-- START --

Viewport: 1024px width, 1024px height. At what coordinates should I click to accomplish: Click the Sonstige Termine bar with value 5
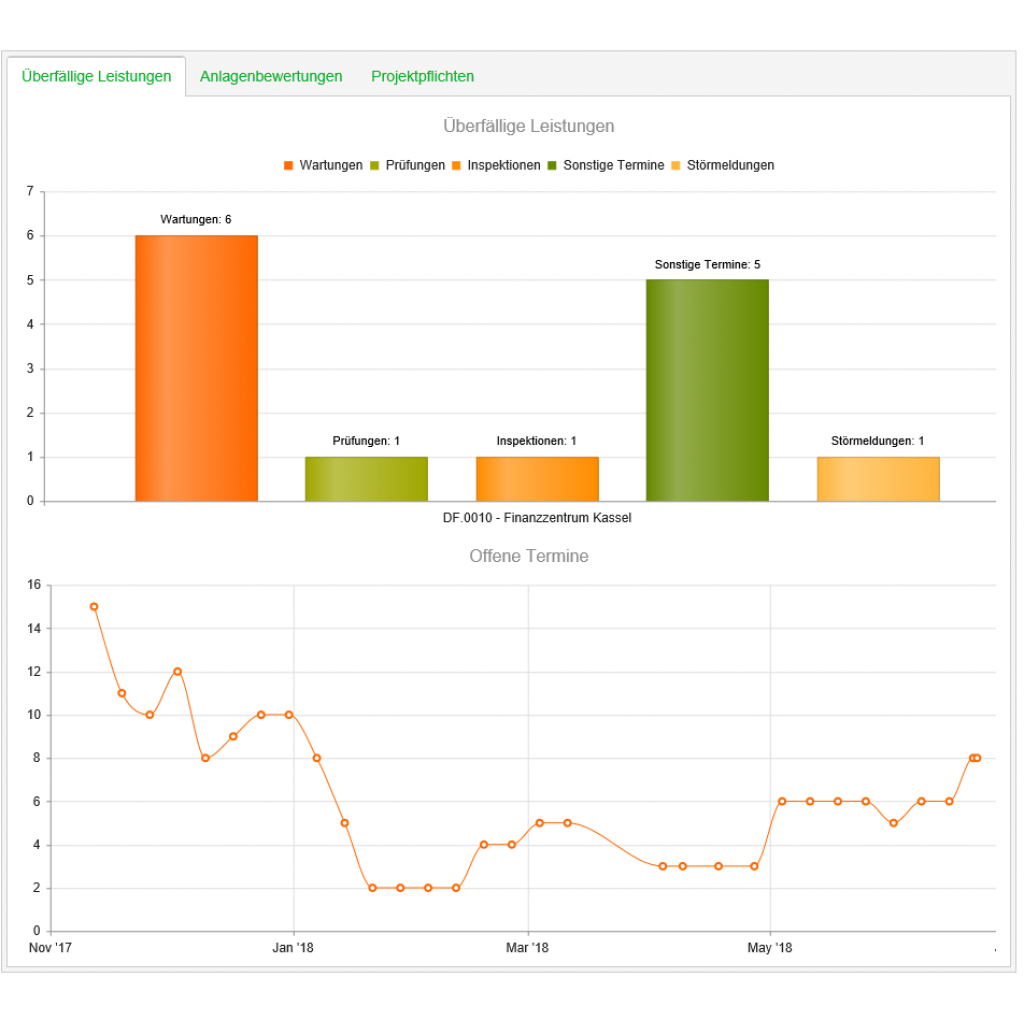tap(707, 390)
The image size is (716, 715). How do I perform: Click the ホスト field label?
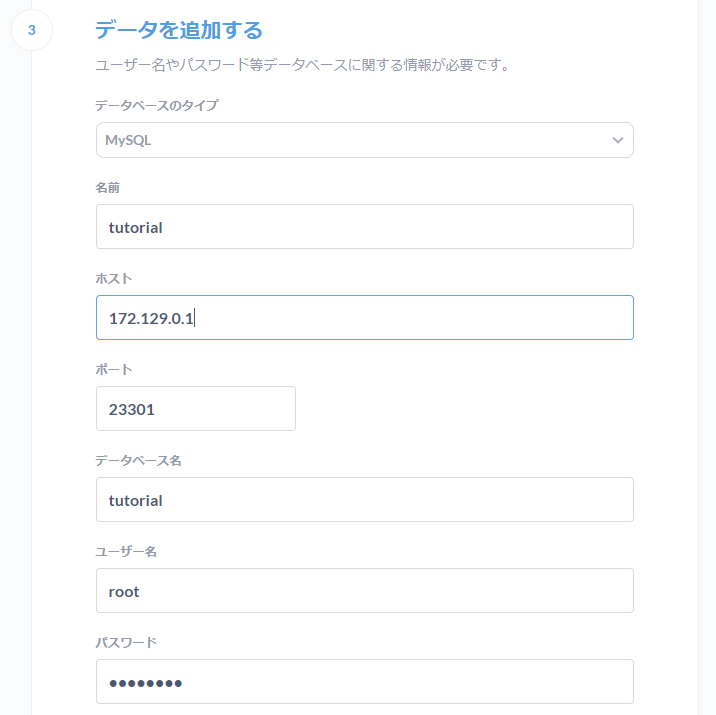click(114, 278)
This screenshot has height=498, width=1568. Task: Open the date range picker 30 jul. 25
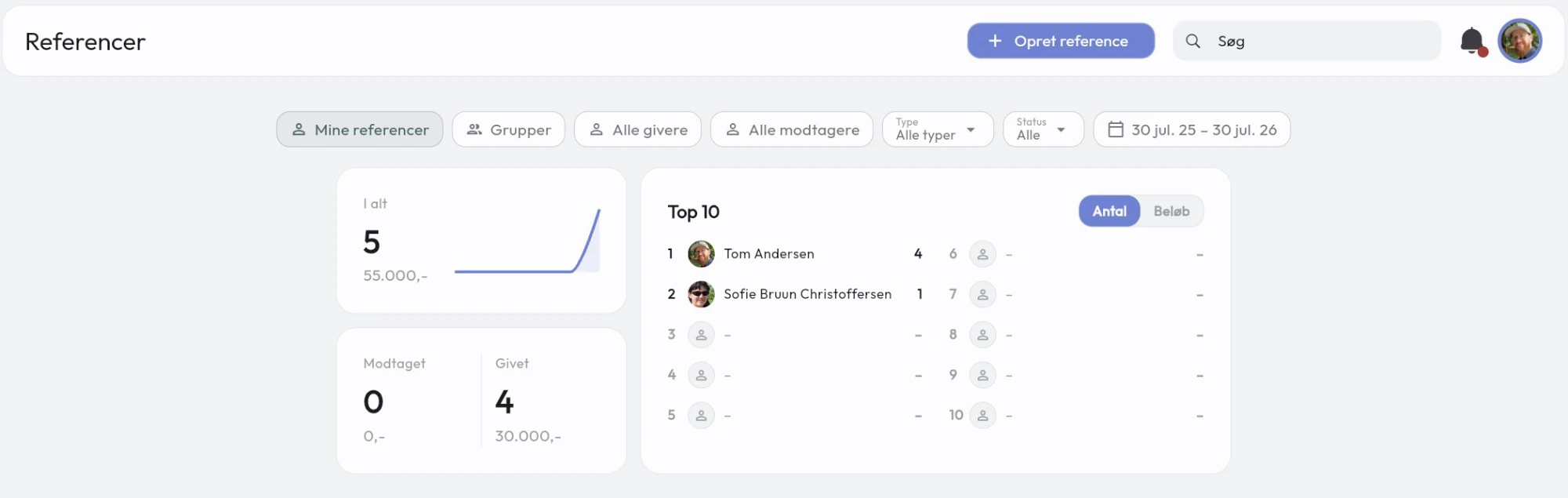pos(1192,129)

-- END --

Reproduce the records above, replacing "coordinates" with "position" wherever it occurs and leaving everything else unchanged. Omit the pictures from your answer.

◆ **Worked answer**:
Viewport: 1024px width, 1024px height. At what position should I click to accomplish: Click the Sonstige Termine bar with value 5
tap(707, 390)
The image size is (716, 715). How do I perform: Click the ホスト field label?
click(114, 278)
This screenshot has height=498, width=1568. Task: Open the date range picker 30 jul. 25
pos(1192,129)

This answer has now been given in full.